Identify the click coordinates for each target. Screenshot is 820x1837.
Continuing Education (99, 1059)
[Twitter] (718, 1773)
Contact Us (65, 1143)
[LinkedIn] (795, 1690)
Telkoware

····················

With nothing added or dropped, retype the listing above.

Identify the click coordinates for each target. Screenshot is 820x1837.
Continuing Education (99, 1059)
[Twitter] (718, 1773)
Contact Us (65, 1143)
[LinkedIn] (795, 1690)
Telkoware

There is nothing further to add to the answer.